Getting an edge on the competition is always a challenge, and the speed of innovation in digital tools means that new opportunities and strategies emerge frequently. For many of us, the first step in evaluating these is to get a handle on just what they are, and how they will apply to CRE.
One such strategy that’s creating some buzz is the use of predictive analytics. We can deduce that this somehow involves the use of data to make forecasts, but to really understand how this is a new idea, we need to explore more deeply.
Predictive analytics can be defined as the practice of evaluating and interpreting data to predict future outcomes and trends. It’s different from traditional analytics, which provide a picture of past events. This analysis applies data from a range of sources to the question of what will likely happen in the future. As our ability to gather and aggregate enormous amounts of data improves, this practice becomes ever more useful.
In a strictly practical sense, the use of predictive analytics can help you land more listings, and retain clients for the long haul. Here are some ways that happens.
Casting a wider net
One factor that makes predictive analytics so powerful is that the data provided comes from an incredibly diverse range of sources. Using management platforms, many industry professionals are working together, pooling their figures for aggregation. They’re finding that in many cases, sharing information makes everyone stronger, and removes barriers to closing deals.

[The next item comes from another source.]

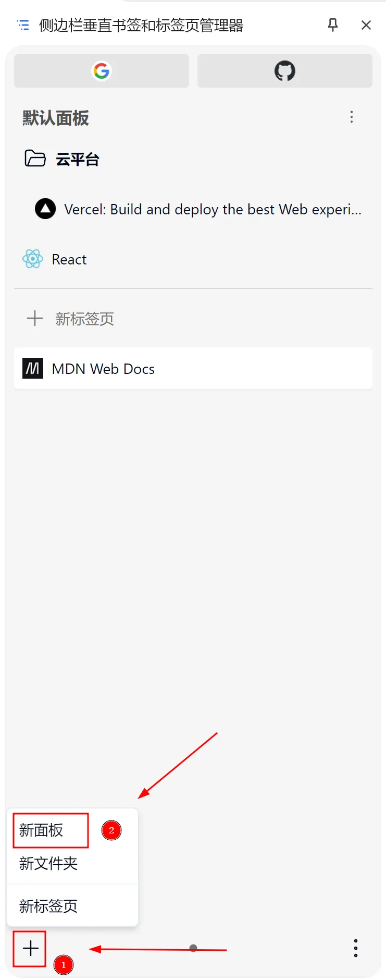Image resolution: width=386 pixels, height=980 pixels.
Task: Click the side panel list icon beside title
Action: tap(23, 25)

The information also comes from some new sources. Data are constantly being collected from inanimate objects –the “Internet of Things,” like building sensors and monitors that track pedestrian or vehicle activity in various locations. Social media are being monitored and mined electronically, along with other “unstructured” data sources.
This information is being folded in with data from more traditional sources -like professional associations like the NAR and government agencies -to cover the gamut of topics that relate to CRE –social issues, economic trends, climate, demographics, and more.
It’s this combination of information that makes these data reliable and powerful, and we can use them to direct our efforts more effectively.
Solving problems in real time
Predictive analytics provide the tools to solve real problems by referring to the appropriate mashup of data. The information can be used to address client issues that may not seem to be related to real estate. For example, an office tenant may be considering relocating, but wants to base the decision on more than a hunch. Big data can supply answers and clarify whether the space and location is actually the problem or if the issue is more related to available parking, scheduling issues, or other relatively simple issues.
Evaluating property is also facilitated by predictive analytics, and this data can be invaluable to clients. Data aggregators provide easy to understand reports that give insight into market outlooks and economic trends in various locales so that choices can be made with more assurance.
Supplying clients with this sort of useful information helps make CRE professionals indispensable. This is the sort of customer service that gets you key referrals and allows you to maintain long-term partnerships.